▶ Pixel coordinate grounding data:
════════════════════

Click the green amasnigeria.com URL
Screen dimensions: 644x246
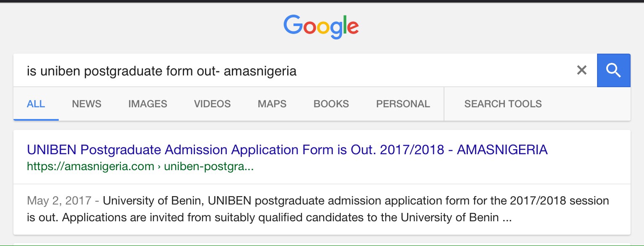coord(91,167)
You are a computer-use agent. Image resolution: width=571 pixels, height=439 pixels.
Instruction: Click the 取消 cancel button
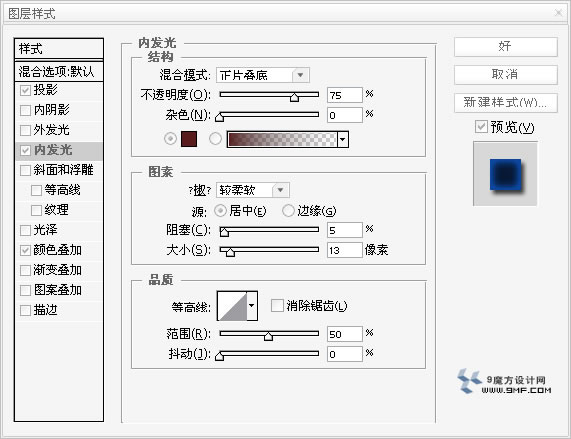point(505,75)
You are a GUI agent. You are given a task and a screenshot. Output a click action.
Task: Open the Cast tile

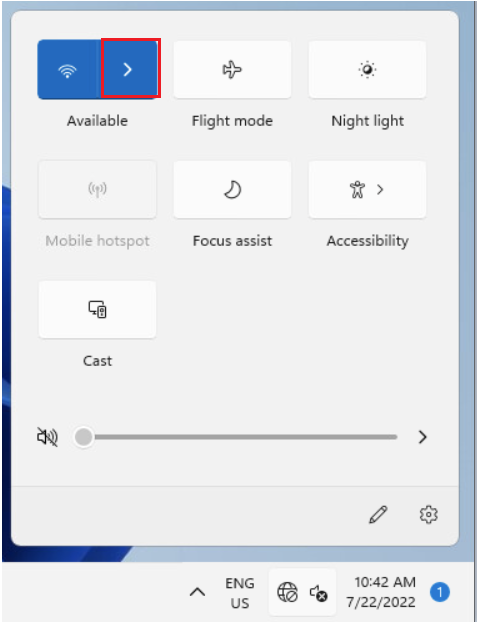[x=97, y=309]
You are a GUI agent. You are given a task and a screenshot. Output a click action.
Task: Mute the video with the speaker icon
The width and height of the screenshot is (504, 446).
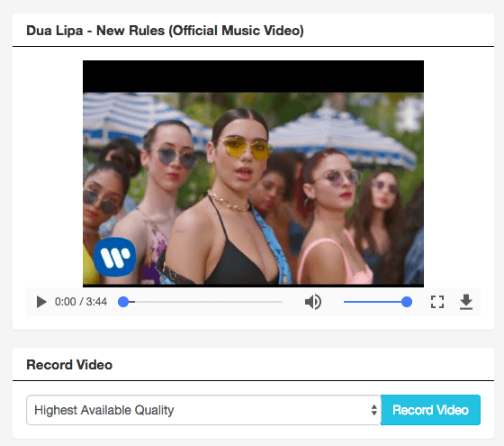313,302
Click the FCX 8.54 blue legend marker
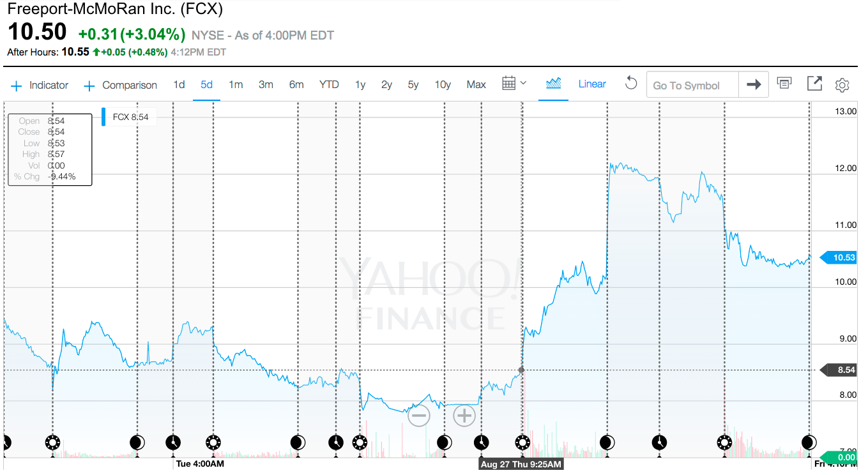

════════════════════

▶ Assignment:
A faithful copy of all the lines above is needed, with the pictures omitted.

▶ Result for this exercise:
Click the green amasnigeria.com URL
Screen dimensions: 644x246
coord(91,167)
You are a computer-use agent. Image resolution: width=571 pixels, height=439 pixels.
Instruction: Click the 取消 cancel button
point(505,75)
You are a GUI agent. You are given a task and a screenshot. Output a click action.
Task: Open the Cast tile

[x=97, y=309]
You are a GUI agent. You are given a task and a screenshot. Output a click action.
Task: Mute the video with the speaker icon
The width and height of the screenshot is (504, 446).
313,302
Click the FCX 8.54 blue legend marker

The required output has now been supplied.